Problem: When settting up Outlook, “The name cannot be resolved. The name cannot be match to a name in the address list” error message is displayed.
Background: Most Exchange-knowledgeable admins realize that once the “Check name” box is clicked, a query is sent (behind the scene) to active directory to locate the user object, which then resolve/return which exchange server is user has a mailbox on. Once the user account is queried on the Exchange server and validated/authenticated, the username becomes Underlined and everything works.
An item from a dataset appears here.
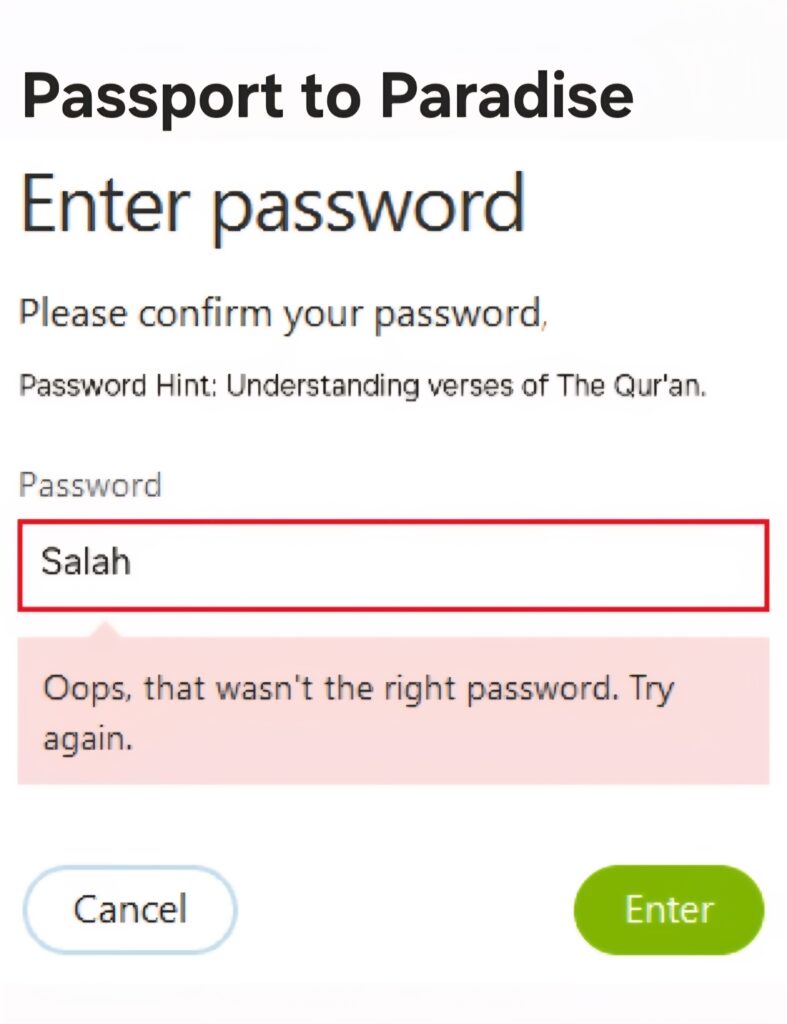Click the "Password" field label
This screenshot has width=787, height=1024.
point(90,485)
Typically when Active Directory issues occur or a AD/GC server cannot be contacted, the “check name” validation will fail. Where this issues becomes tricky is that Outlook doesn’t handle this error too well in the sense of troubleshooting. There are virtually no diagnostics at this screen which tell you if:
- Connectivity to AD/GC failed
- Connectivity to the Exchange/SA failed
- User account issues (directory or security)
Where things get complicated: Exchange has a really cool feature of Global Address lists, meaning anyone who is inside of the Exchange organization will automatically be added into an Active Directory/Exchange managed list and this will be automatically distributed to all Outlook clients.
Admins also have a nifty-check box to “Hide from Global Address list,” meaning that you can hide group mailboxes, service mailboxes or non-critical mailboxes from the GAL. Advanced admins have the ability to segregate Global Address Lists (GAL) and display certain lists for certain users (example: if one organization has multiple companies and in-turn only want to display the GAL for which that user works for).
Where things get VERY complicated is the fact that Outlook’s lack of diagnostics during the account setup process can leave the most experienced admin searching for problems when there are none.
Why things appear to be broken: Even though Outlook queries active directory for the object and finds an exchange server, the user can only be validated (initially) IF they appear in a Global Address List.
- If you have a custom GAL, you need to make sure that the user appears in a specific GAL, if they don’t – they won’t resolve in Outlook. If you have custom GAL’s, do queries on the list and verify that the user account exists in at least one GAL.
- If you have checked “Hide from Global Address List,” they won’t resolve in Outlook. Simply uncheck “Hide from Global Address List” and re-resolve – it will work.